In order to go down state, each of the 16 competitors who qualified for state must attend a minimum of four practices that will help prepare them face off with some of the smartest math students in the state.
Senior Katherine Wang is reworking her schedule because she has qualified for state in both the eight person junior/senior team and the senior Pre-Calculus written competition. There are seven possible practices for Wang to balance her time between tutoring and math team.
“I would probably choose math team because it is a team and I don’t want to let the rest of the team down,” Wang said “but then again, if I don’t tutor, I am letting the person I tutor down.”
Since Milligan plays club soccer during the spring, he is skipping a club soccer tournament the weekend of the state competition.

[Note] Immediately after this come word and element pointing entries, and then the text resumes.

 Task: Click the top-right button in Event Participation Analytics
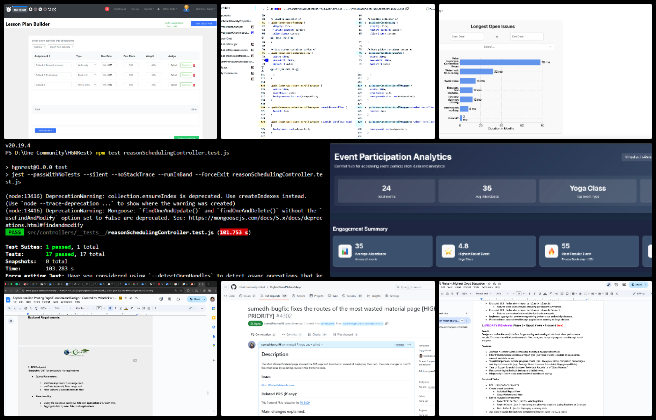pos(636,157)
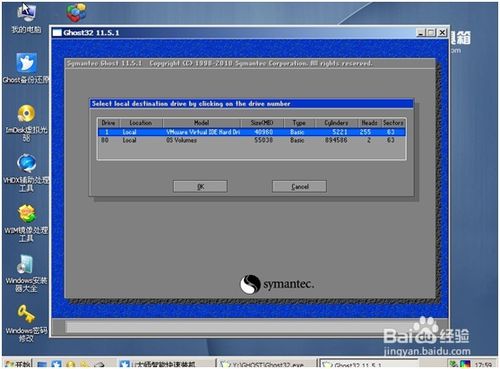Click the Drive column header
Viewport: 500px width, 369px height.
pyautogui.click(x=108, y=123)
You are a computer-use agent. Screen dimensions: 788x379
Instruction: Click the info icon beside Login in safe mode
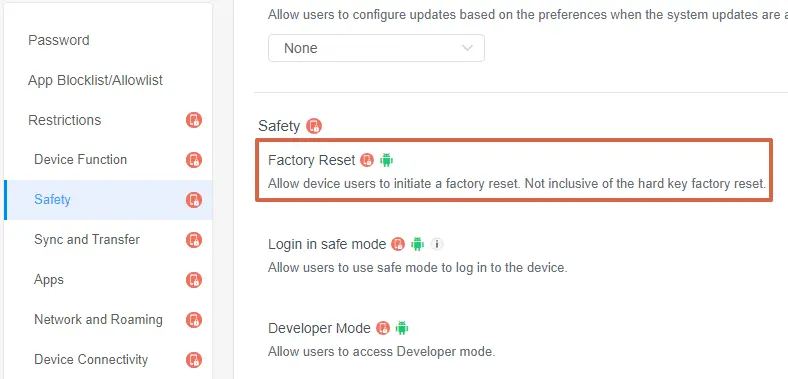437,244
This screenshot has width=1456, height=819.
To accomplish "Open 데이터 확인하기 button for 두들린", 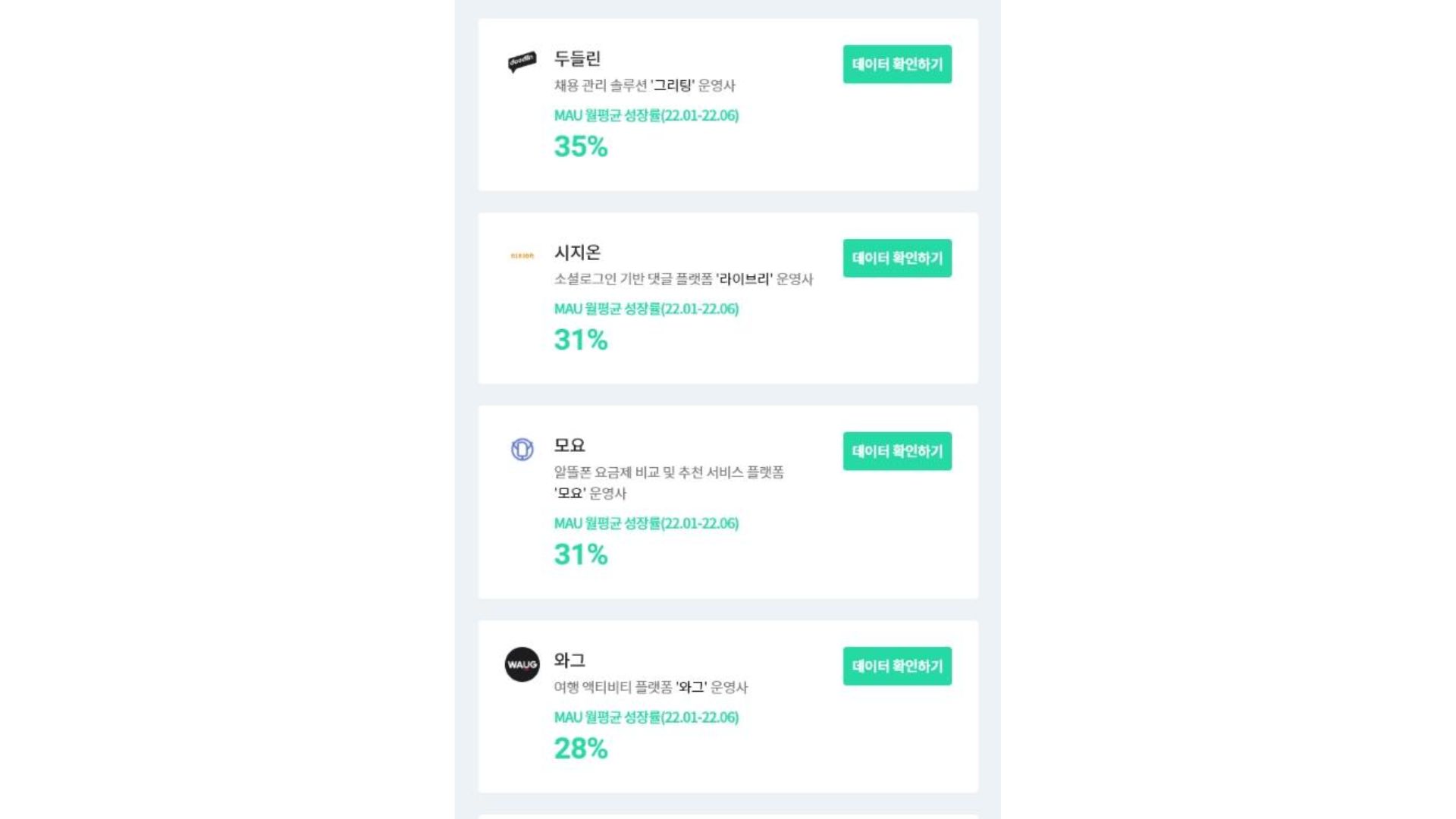I will (897, 64).
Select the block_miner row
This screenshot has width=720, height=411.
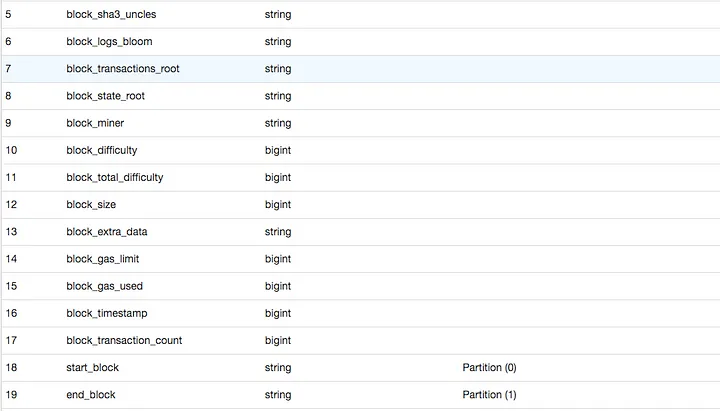pos(361,123)
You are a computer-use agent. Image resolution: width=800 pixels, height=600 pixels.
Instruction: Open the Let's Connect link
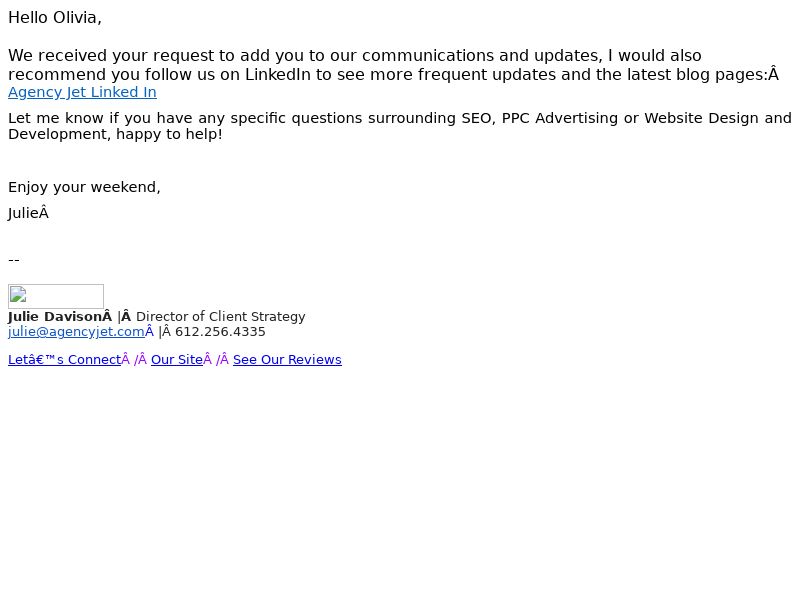[x=65, y=360]
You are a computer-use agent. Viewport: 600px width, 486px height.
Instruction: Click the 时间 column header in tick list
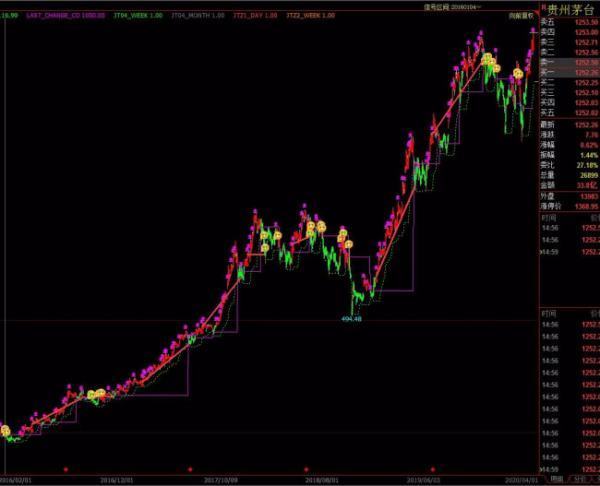click(548, 216)
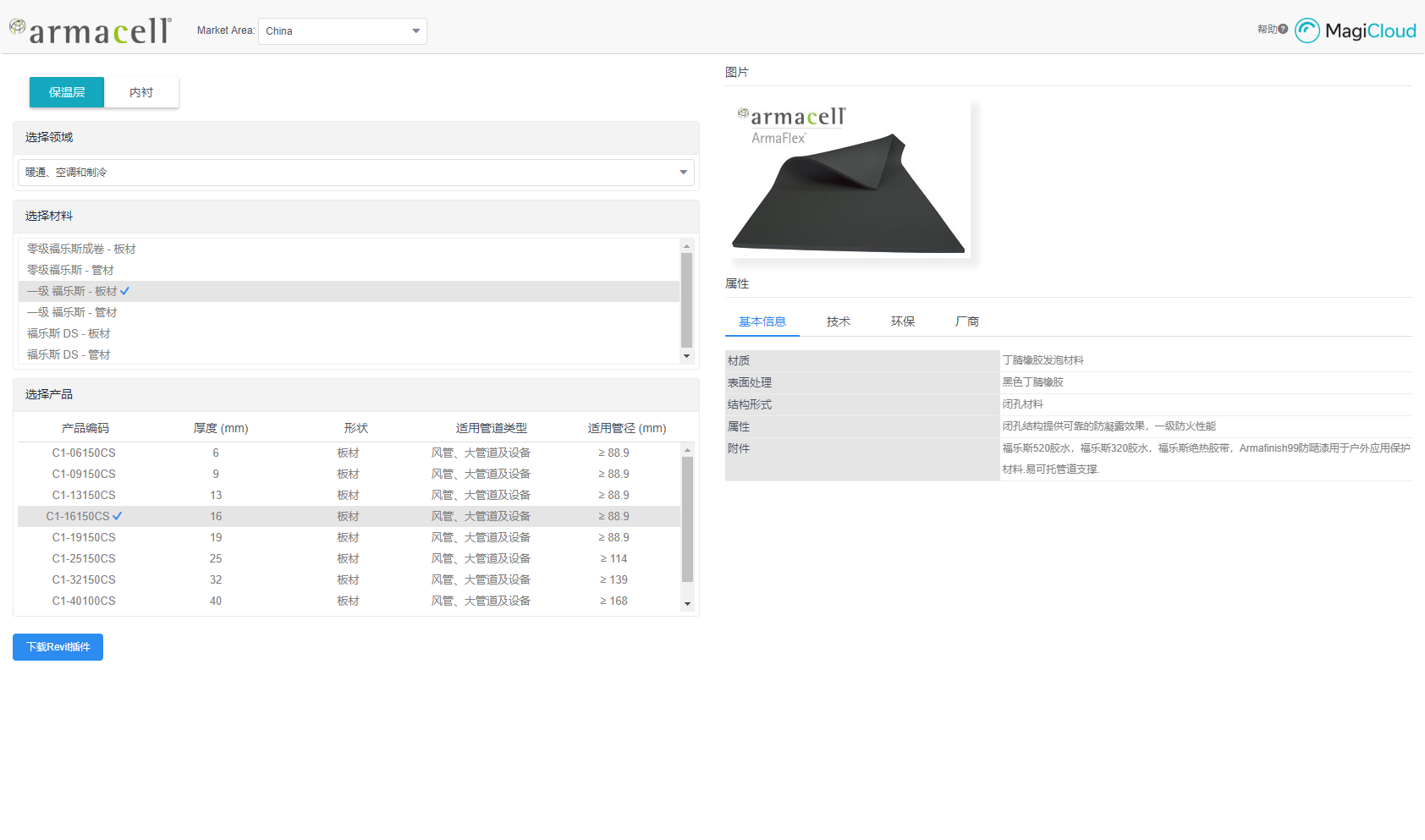The image size is (1425, 840).
Task: Select material 零级福乐斯 - 管材
Action: click(70, 270)
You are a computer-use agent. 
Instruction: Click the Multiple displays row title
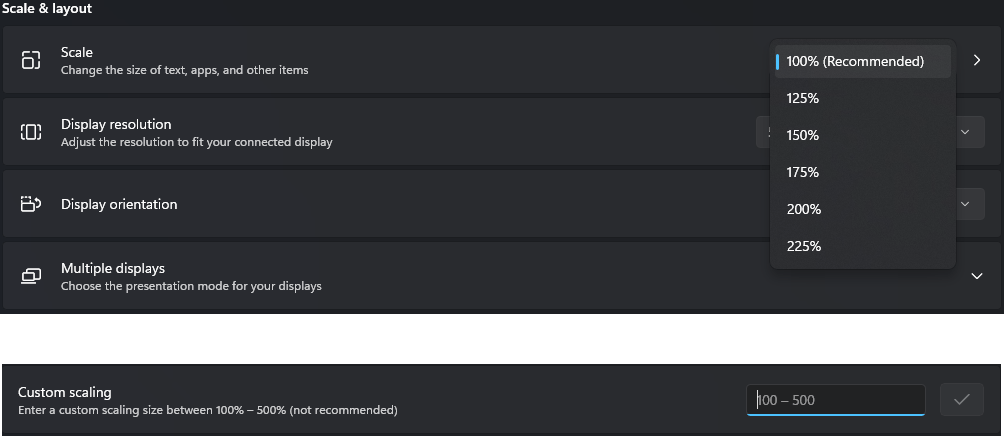(113, 268)
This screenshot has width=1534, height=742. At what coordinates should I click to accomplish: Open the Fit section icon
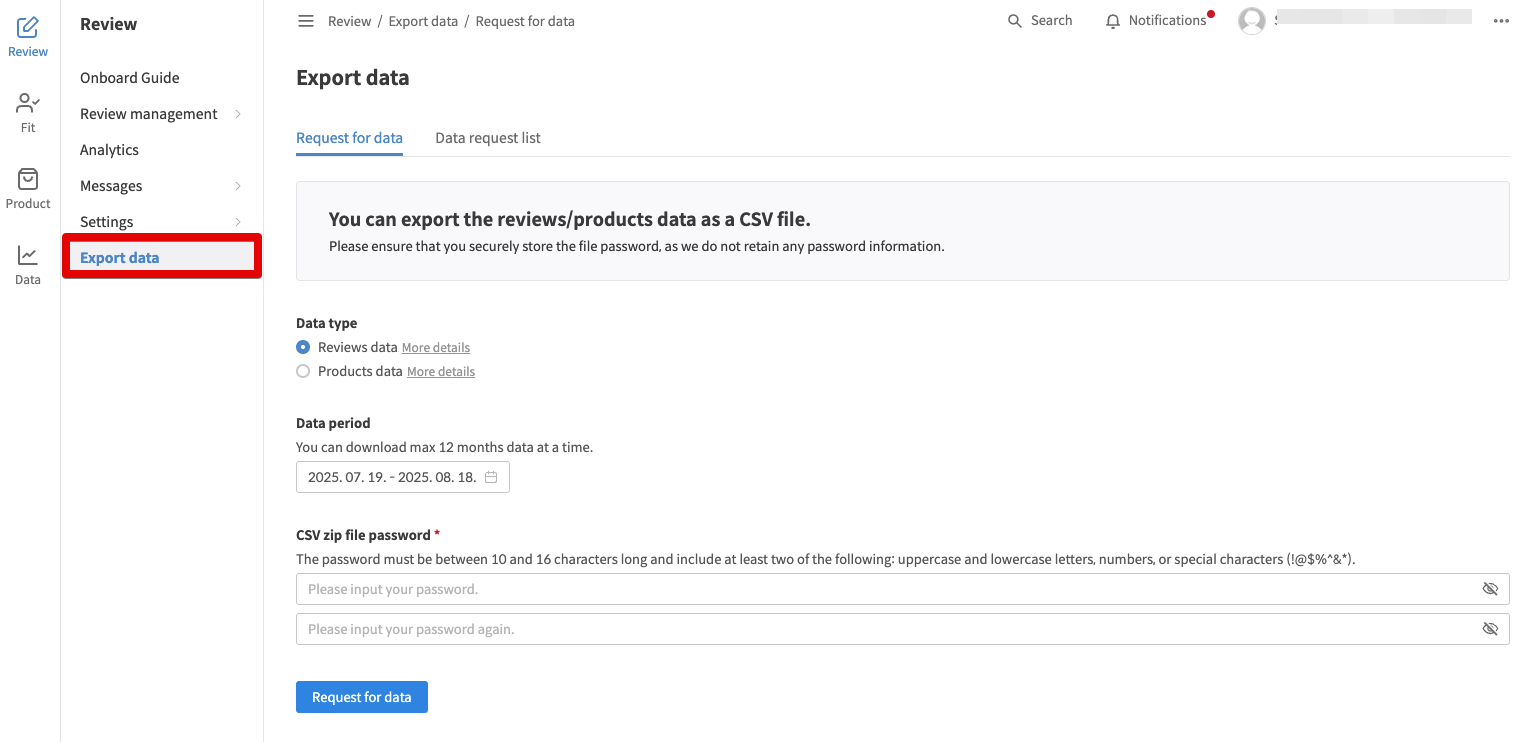[x=28, y=104]
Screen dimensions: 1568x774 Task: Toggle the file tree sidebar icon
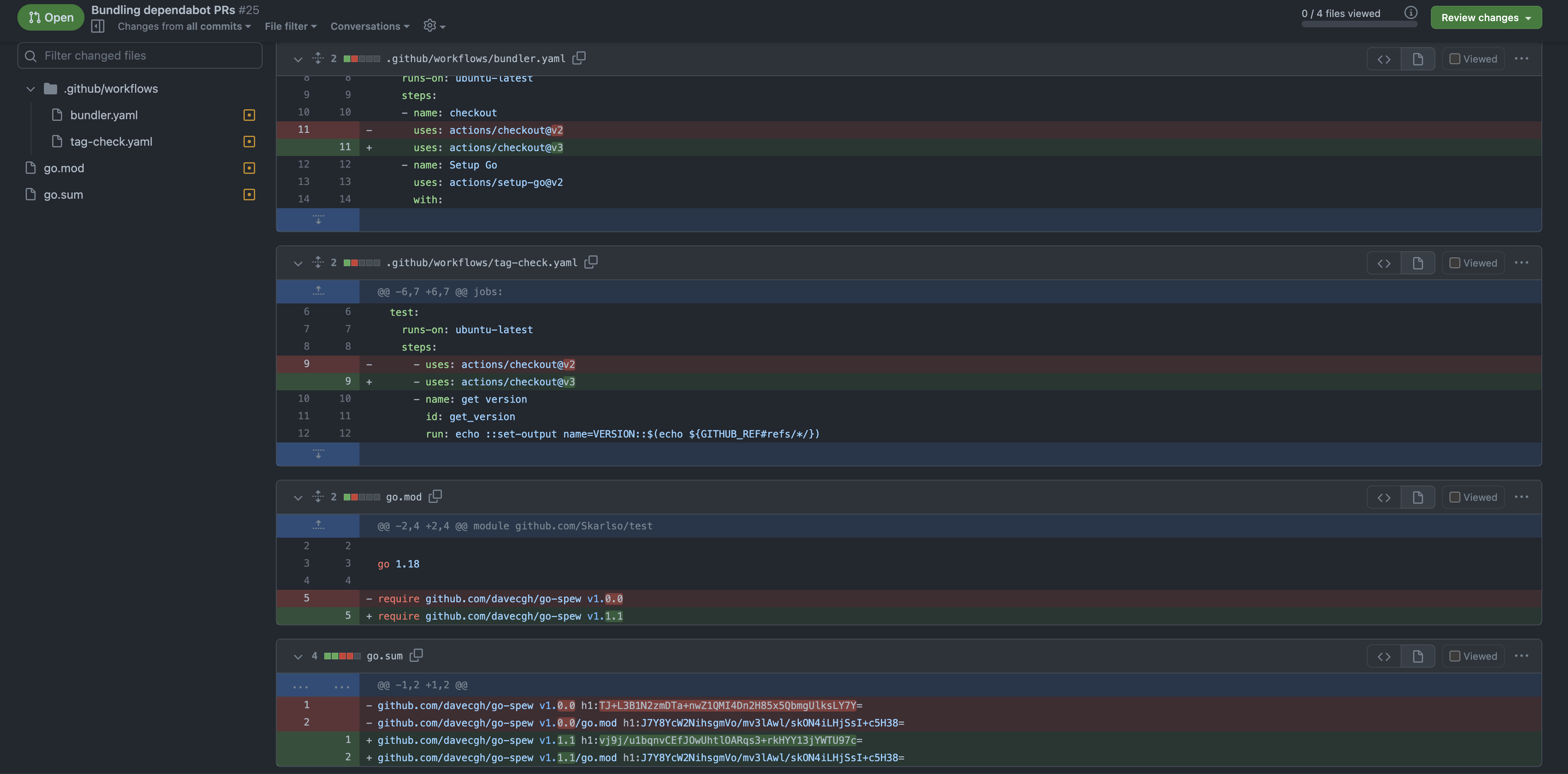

“State is a big deal — it is only once a year, so [the tournament] is worth missing,” Milligan said.
State is not the only conflicting important competition.  On the Saturday of the Regional Competition, there was also a Science Olympiad Competition. Senior Alex Ball was competing in both.

Since Ball was scheduled for his oral presentation in the early morning, he was able to leave for Science Olympiad in the afternoon. If the scheduling had not worked out this way, Pacini said he would not be qualified for the State Competition today.

There is always going to be some sort of conflict, whether it is soccer, tutoring or Science Olympiad, or even an orchestra trip on the day of the conference, but that is all part of their balancing act.
“We leave [the decision] up to the students and we hope they choose the math team,” Mamsch said.